-- Source document --

______

The dating game (long)
Kirstini
kirst_inn at yahoo.co.uk
Wed Jul 9 12:52:46 UTC 2003
No: HPFGUIDX 68643
Steven wrote, in response to my post questioning him:
> I am suggesting that Hermione is a rather normal teenage girl.
Girl
and Boys at this age are new to liking each other. In your preteen
years, you spend alot of energy hating the opposite sex. Suddenly,
the opposite sex is very attractive to you. Now, what do you do?>
I am suggesting exactly the same thing. I recognise aspects of the
H/R relationship from my own teenage years. From your previous posts
I thought you were upset because Hermione's actions no longer
reflected those of a "normal teenage girl".
> It seems to me that you aren't around teenagers much. I have 5 of
my
own, plus I teach. I can tell you from experience that teenage
girls
are ruthless>.
I am twenty-three years old. I remember vividly what it was like to
be a teenage girl. I wasn't ruthless, I never plotted to get myself
a boyfriend, and nor did any of my friends. Yet we still managed to
do rather well in the boyfriend stakes. I think what you forget in
this post, as you accuse teenage girls of materialistic scheming, is
that many of them are still inured in the conventions of the romance
novel. They still do rather want to be swept off their feet, and
they think that this is how relationships happen. That boys tend to
be unaware of this fact and rather clueless about it often leads to
a great deal of frustration from the girls, something which I found
accurately represented in OoP:
`Harry, you're worse than Ron
well, no, you're not' she sighed.
(OoP, Bloomsbury, p505)
That little sigh. Don't worry. He might grow up sometime soon.
> I can tell you, I spend alot of time in my Math classes sorting
out
> boy/girl troubles. I have had more than one intellectually
superior
> girl coming to me crying because a boy has been mean to her by not
> noticing her. Actually, it is my experience that the smarter the
girl
> the more creative she can be in her pursuit.

______

-- Records provided --
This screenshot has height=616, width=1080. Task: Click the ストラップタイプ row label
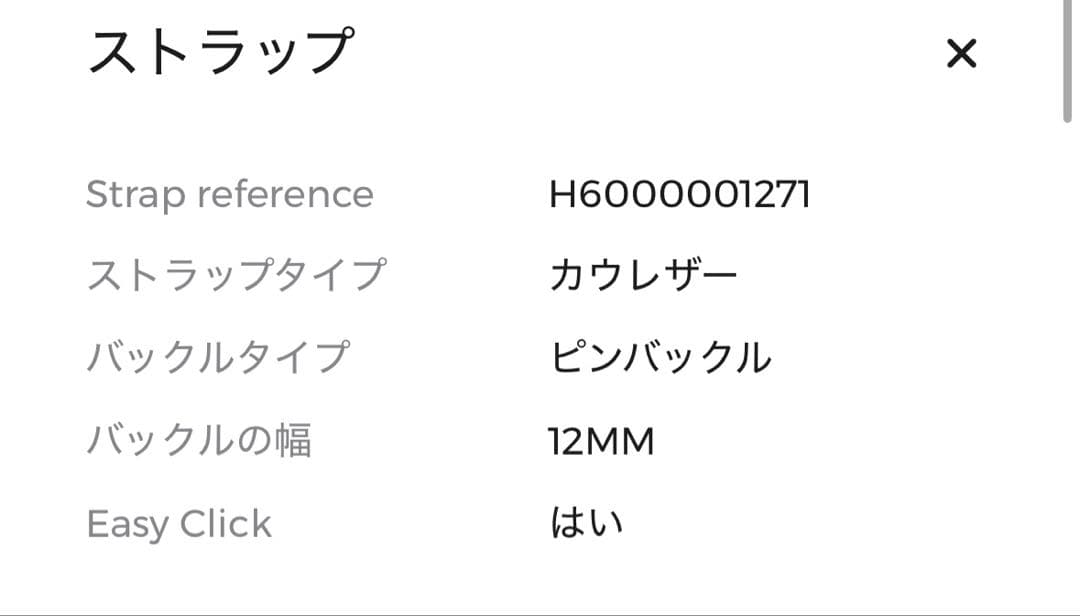point(236,272)
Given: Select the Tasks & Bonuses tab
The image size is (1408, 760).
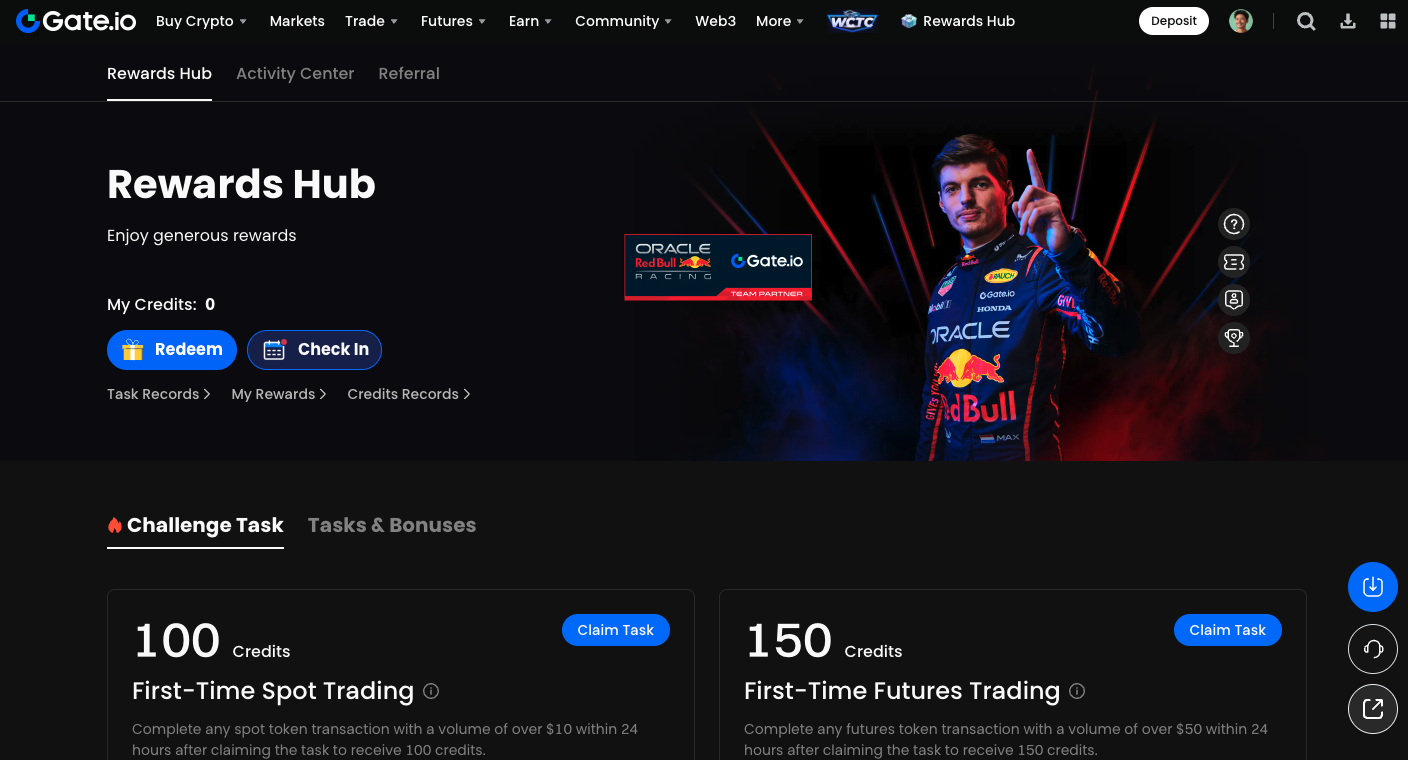Looking at the screenshot, I should pos(392,525).
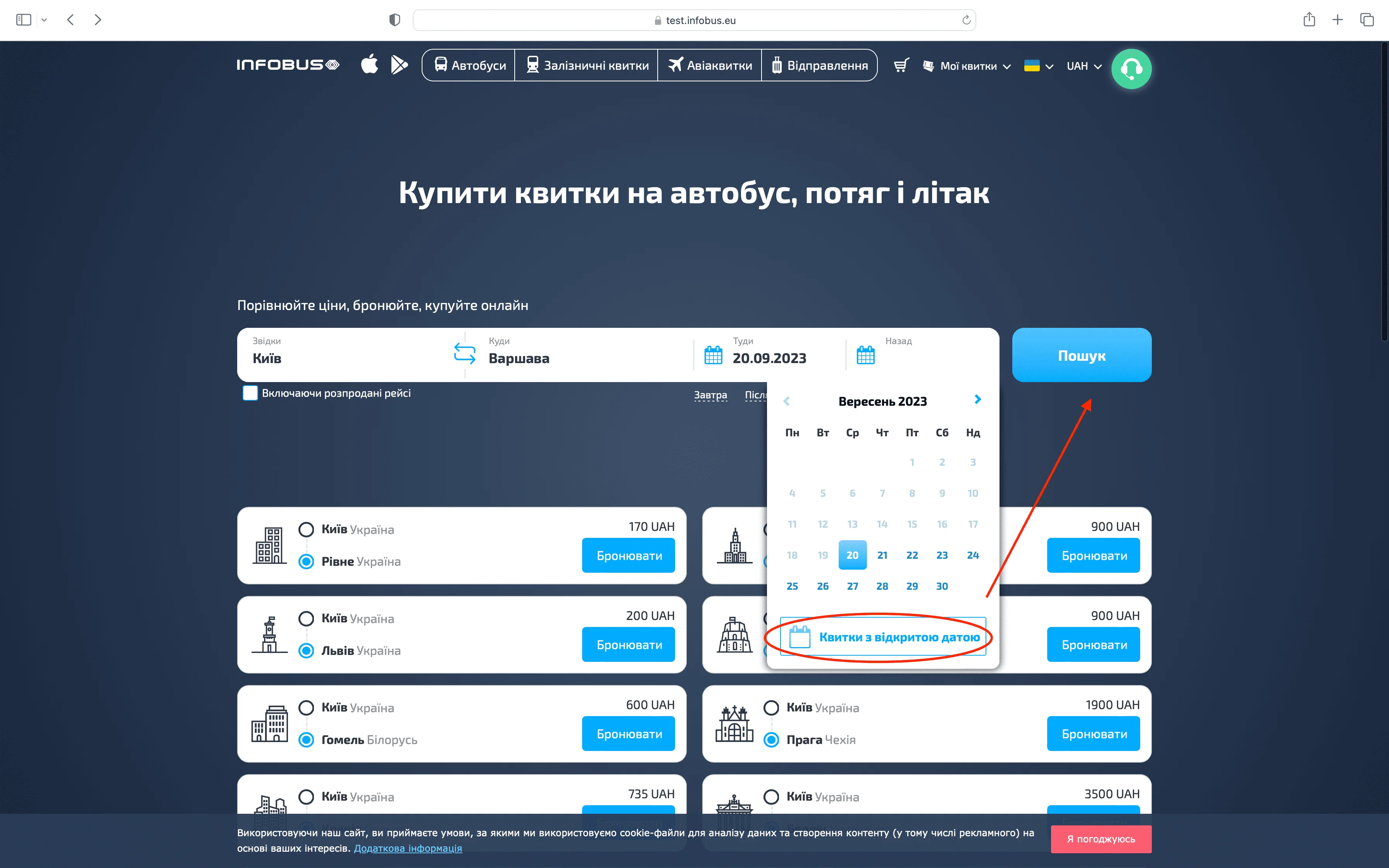Select the Прага Чехія radio button
The height and width of the screenshot is (868, 1389).
(x=771, y=740)
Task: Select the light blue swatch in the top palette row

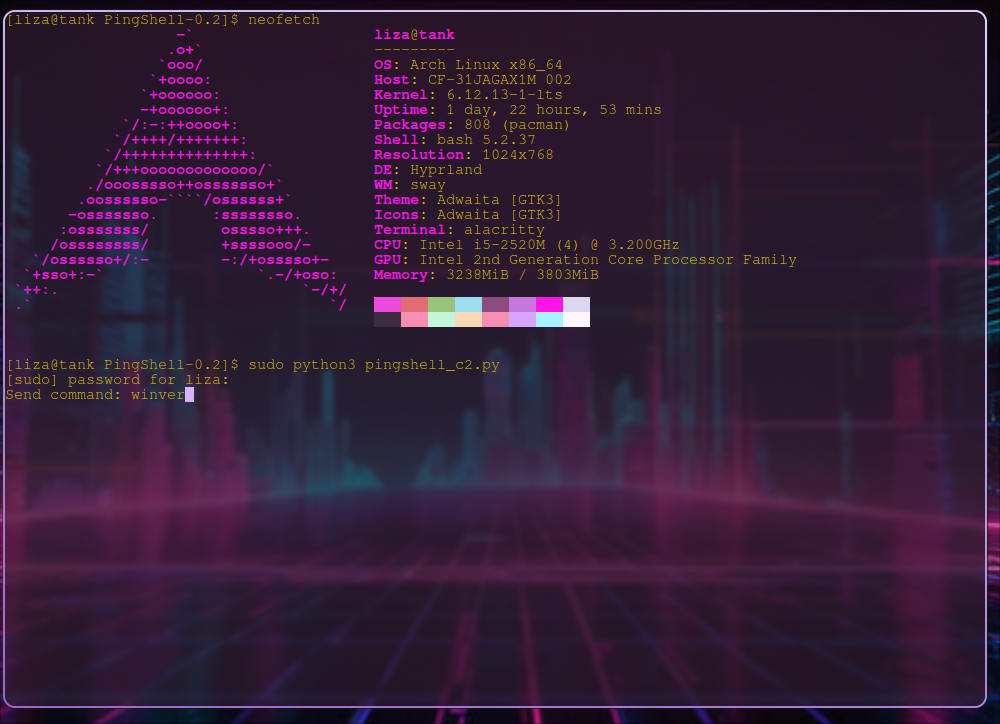Action: 468,304
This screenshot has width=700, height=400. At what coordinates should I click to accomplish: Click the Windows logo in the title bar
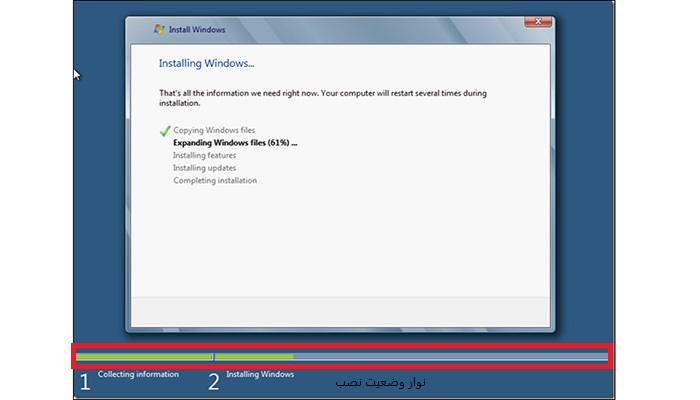[x=160, y=32]
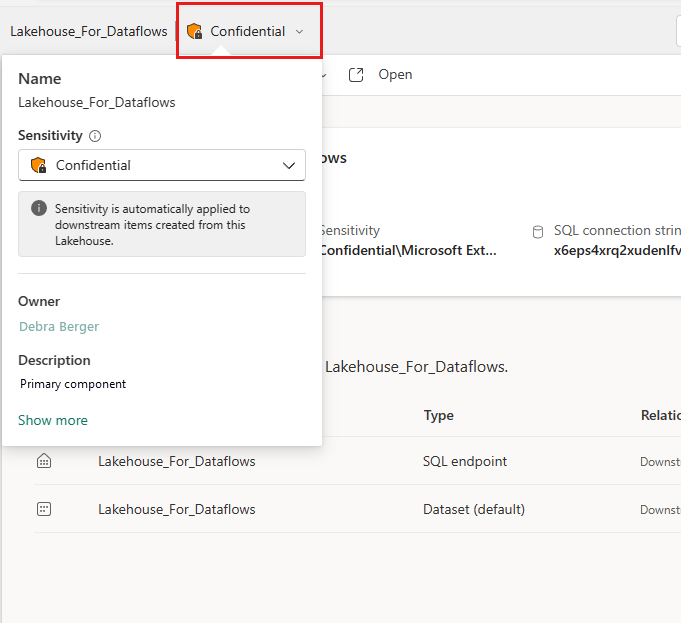Click the shield icon inside the Sensitivity dropdown

pos(39,165)
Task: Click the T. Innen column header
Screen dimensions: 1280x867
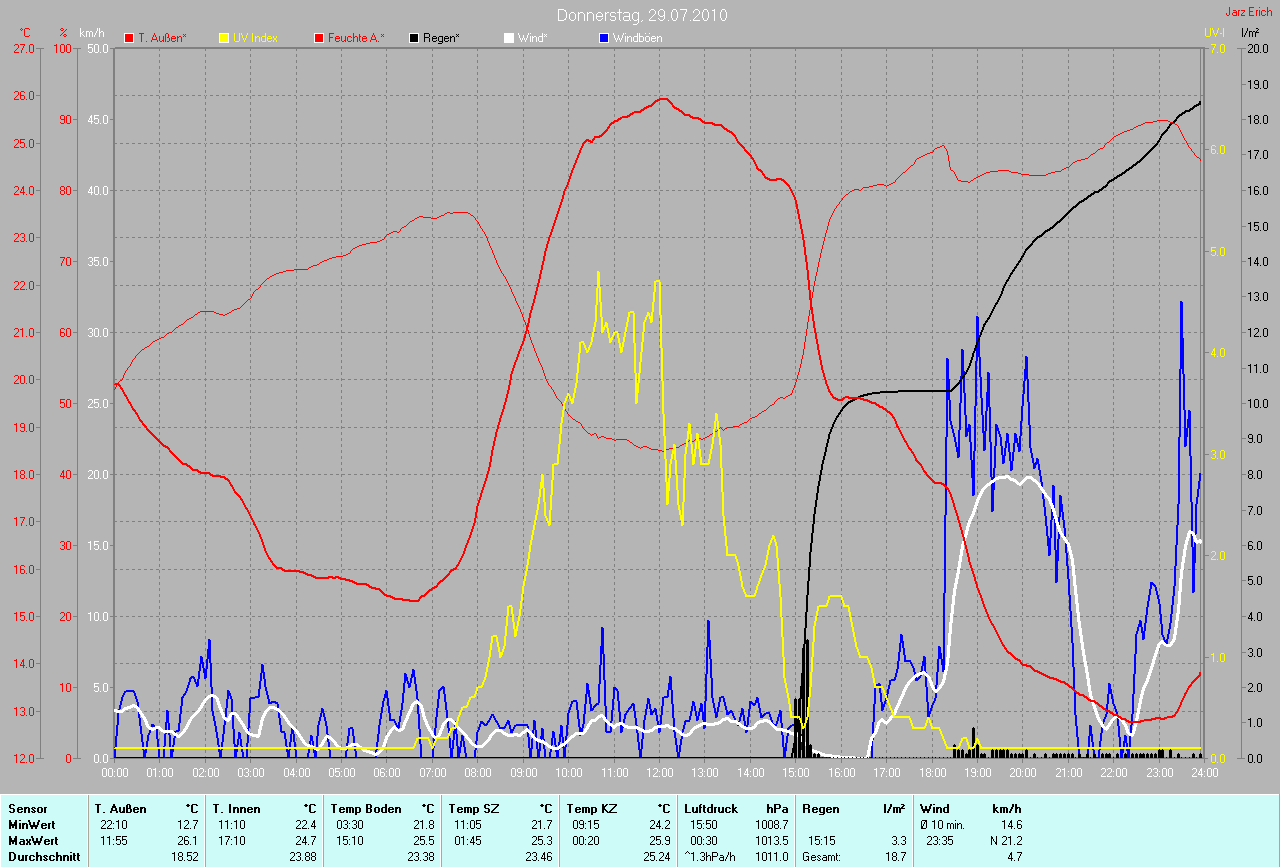Action: click(237, 808)
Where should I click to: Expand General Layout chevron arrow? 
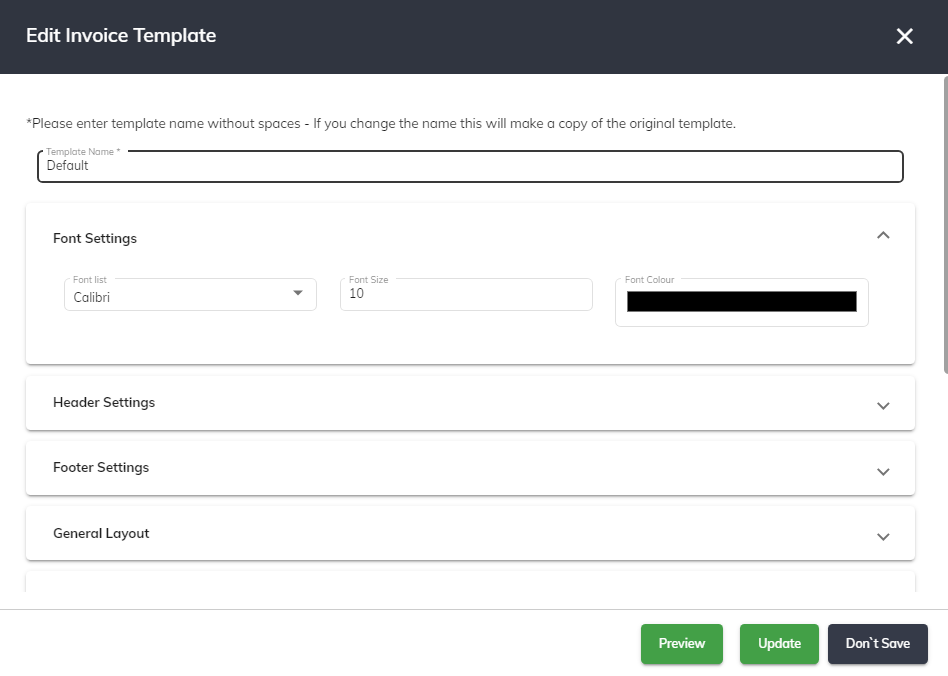click(883, 537)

______

-- What you will do --
(a) Render the rows as a JSON list of strings, one per line, starting at the line containing "Task: Select the" and ending at the last line of the rows, with blank lines and pictures omitted.
(b) Carry on the forum post about Hermione and teenage dating from the point where it stops.

-- Answers to each task --
(a)
[
  "Task: Select the light blue swatch in the top palette row",
  "Action: 468,304",
  "This screenshot has width=700, height=400. At what coordinates should I click to accomplish: Click the Windows logo in the title bar",
  "[x=160, y=32]",
  "Click the shield icon inside the Sensitivity dropdown",
  "pos(39,165)",
  "Task: Click the T. Innen column header",
  "Screen dimensions: 1280x867",
  "Action: click(237, 808)",
  "Where should I click to: Expand General Layout chevron arrow? ",
  "click(883, 537)"
]

(b)
Alright. However, when we are talking about the character Hermione
as an intellectually superior girl, you have been disappointed
because she doesn't do this, right? That she isn't "creatively
pursuing"? Hermione *knows* Ron is interested to wit Yule Ball
conversation. However, I would contest that neither of them have
grown up enough to progress beyond the "friends who fight all the
time" phase. She *is* becoming more physical with him, and
increasingly taking the lead in their physical connections. Not very
many of the teenage girls at Hogwarts do indulge in "creative
pursuit". Look at Lavender and Parvati in GoF. I imagine these two
characters would be a lot closer to your idea of traditional teenage
behaviour. What do they do they wait and giggle until someone asks
them to the Ball. When they are asked, they blush furiously. A
problem for many teenage girls is confidence. They need their self
image backed up, confirmed by the attentions of a boy. They may well
go out of their way to bump into this boy, and they may try and
attract attention towards themselves by using clothes and makeup;
but many of them won't. Many of them will sit there and wait for
some sort of validation, which they don't often get.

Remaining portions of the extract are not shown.